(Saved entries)
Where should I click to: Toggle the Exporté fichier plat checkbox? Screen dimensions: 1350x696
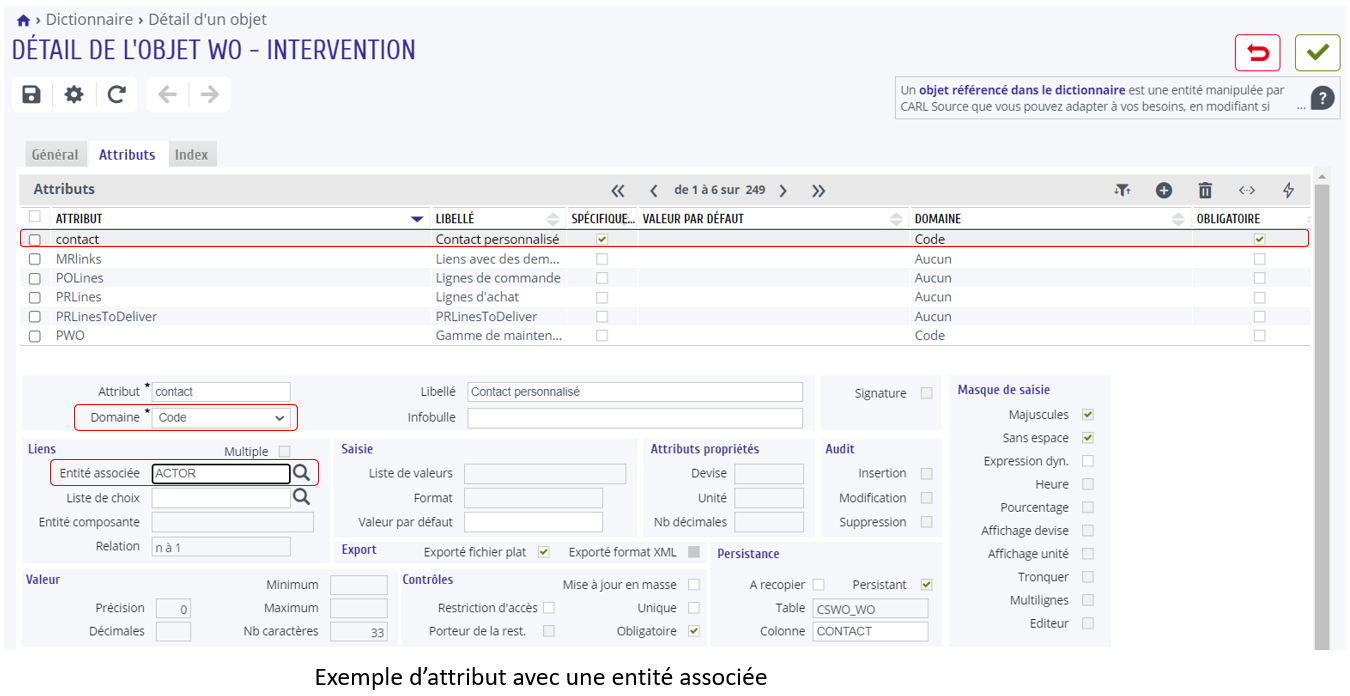[544, 552]
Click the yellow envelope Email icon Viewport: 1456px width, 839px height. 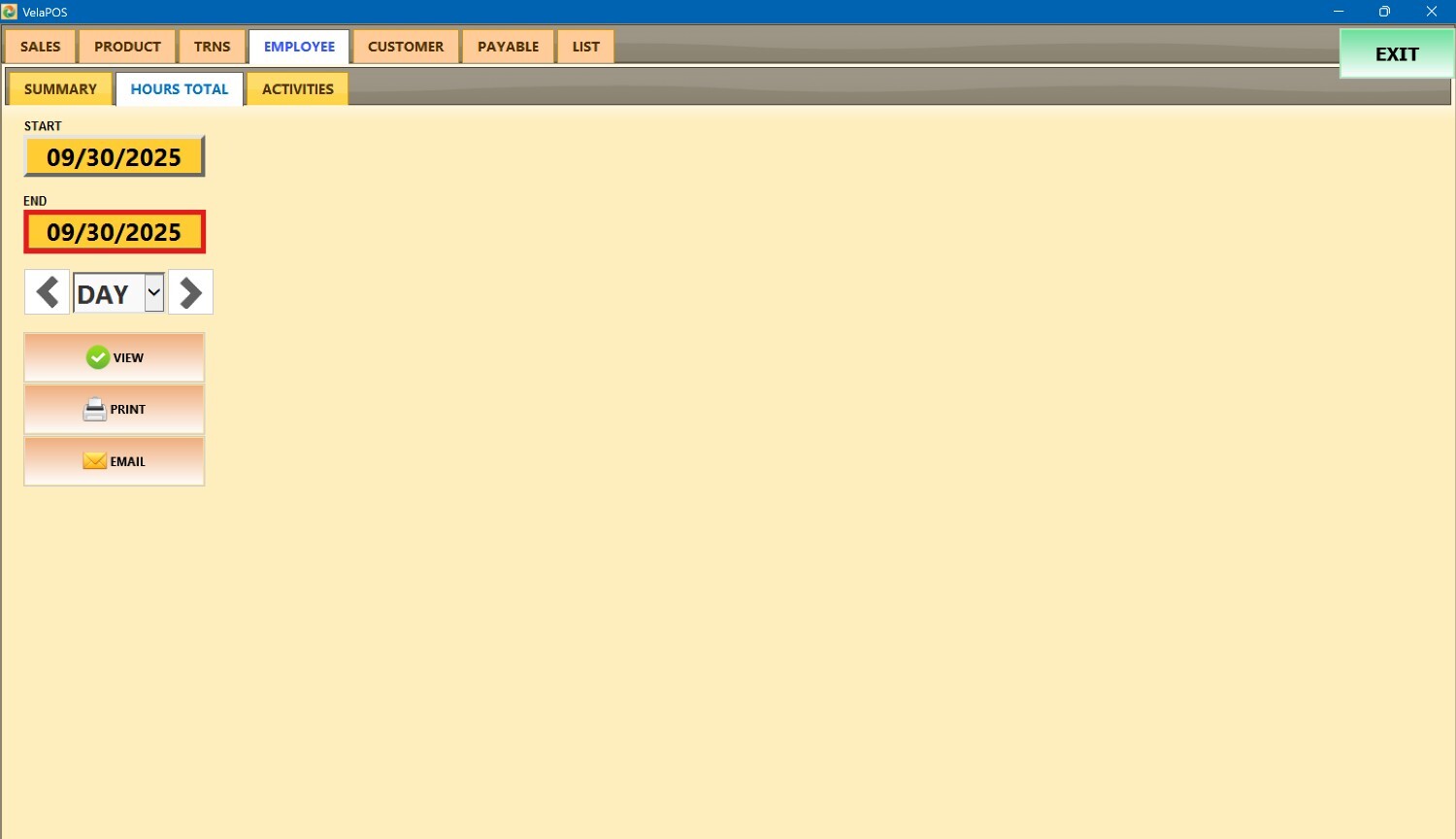94,461
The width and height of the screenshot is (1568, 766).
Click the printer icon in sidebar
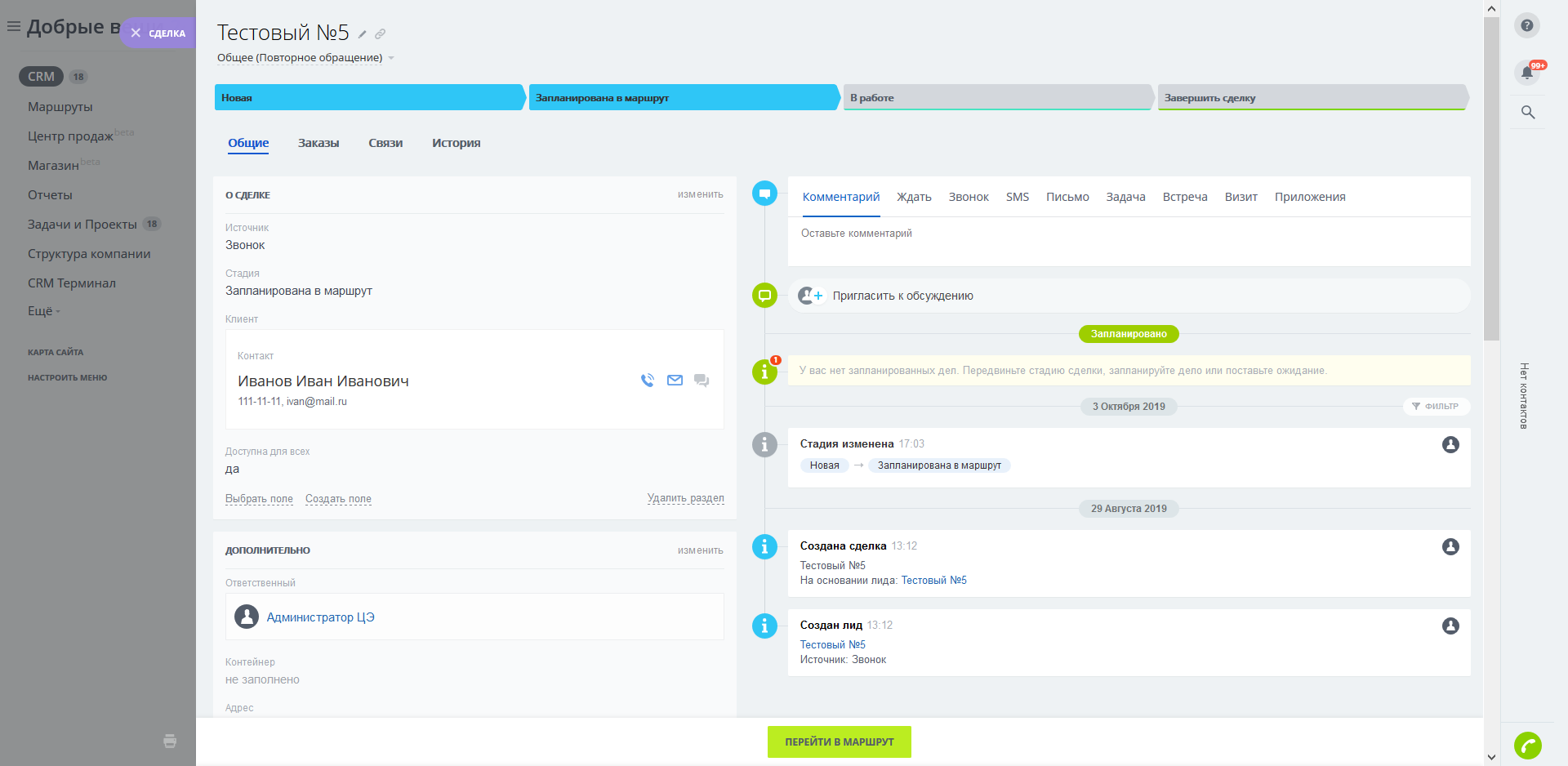[x=170, y=741]
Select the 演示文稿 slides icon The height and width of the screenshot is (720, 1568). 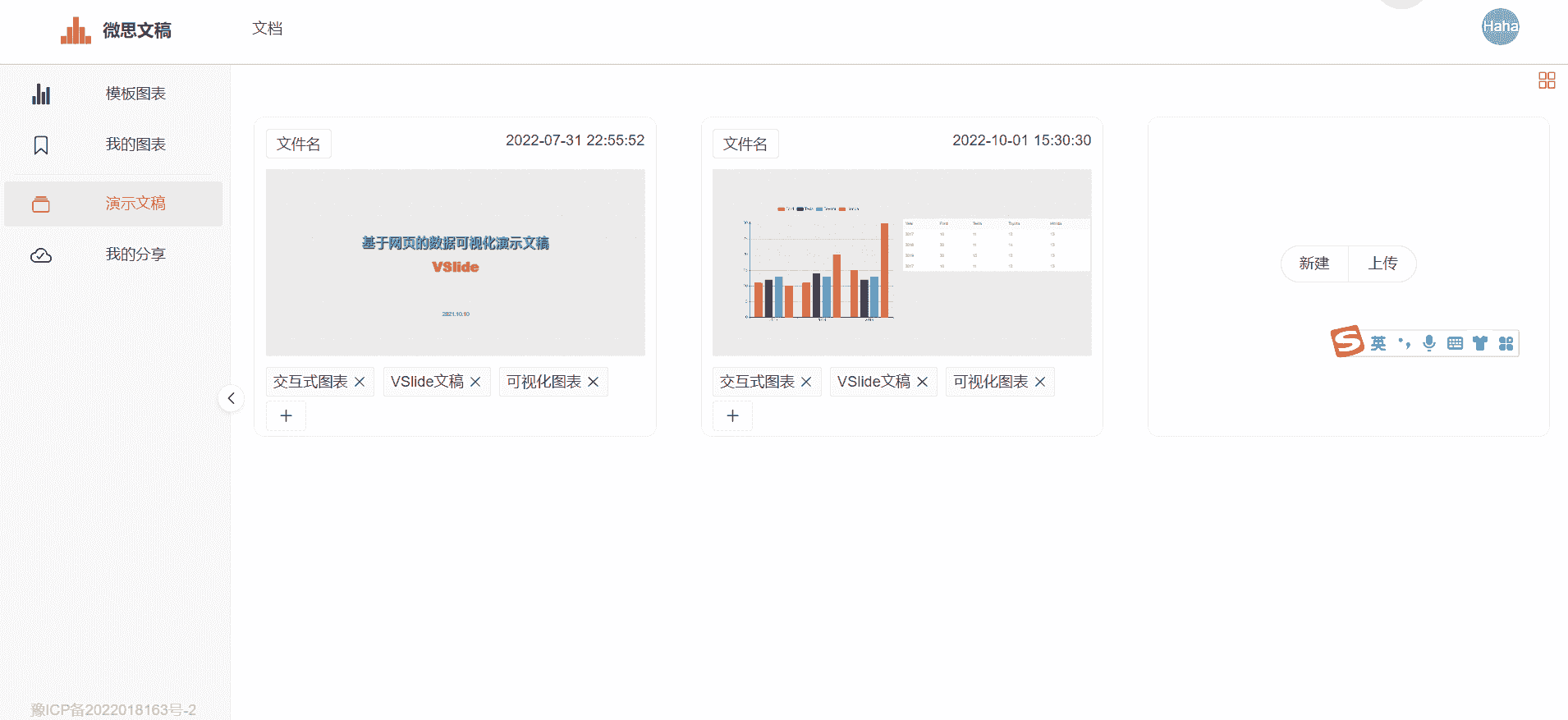(41, 204)
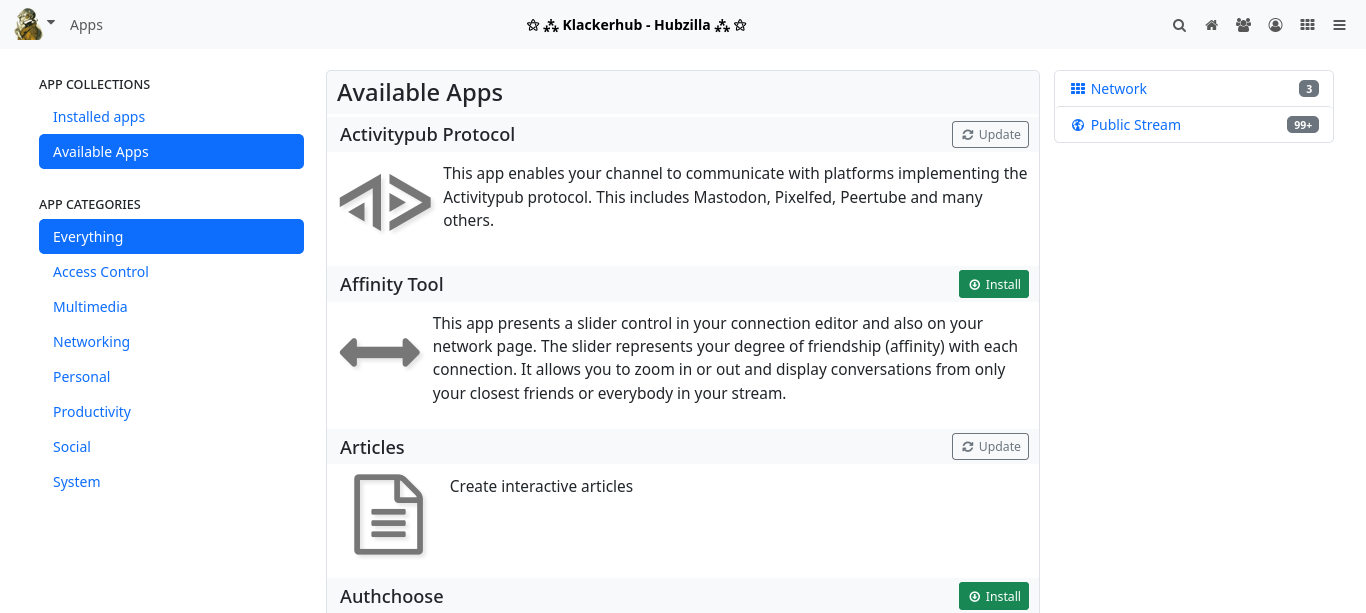Install the Affinity Tool app
Viewport: 1366px width, 613px height.
pyautogui.click(x=993, y=285)
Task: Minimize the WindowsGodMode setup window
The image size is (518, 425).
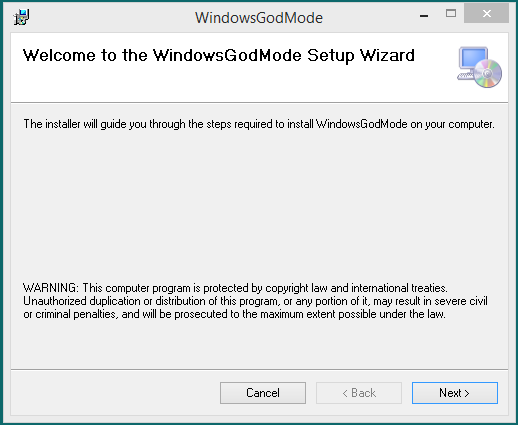Action: (x=424, y=15)
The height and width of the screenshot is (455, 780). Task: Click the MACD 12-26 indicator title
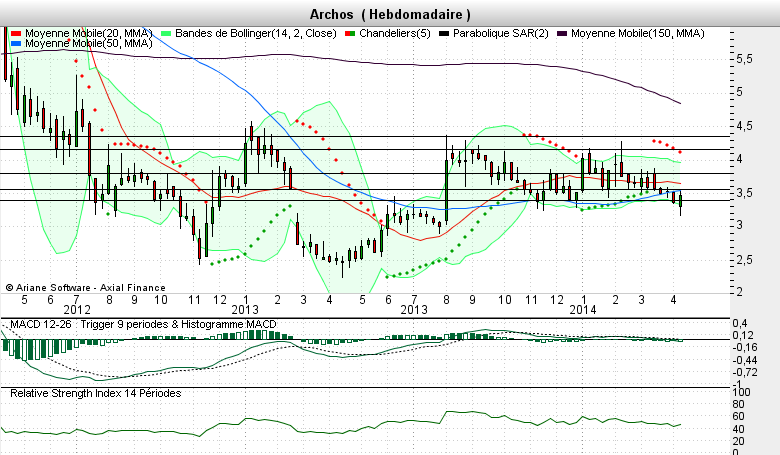point(41,324)
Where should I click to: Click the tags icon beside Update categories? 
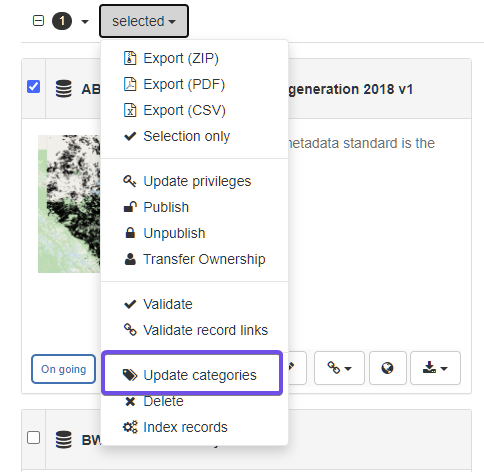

* [INSTRUCTIONS TO FOLLOW] Precisely the lines from the one containing "Task: Minimize the" to the end of the data above, both included, should be printed; leave the pictures out.

* [PROBLEM SOLUTION]
Task: Minimize the WindowsGodMode setup window
The image size is (518, 425).
Action: (x=424, y=15)
The height and width of the screenshot is (455, 780). Task: Click the MACD 12-26 indicator title
point(41,324)
Where should I click to: Click the tags icon beside Update categories? 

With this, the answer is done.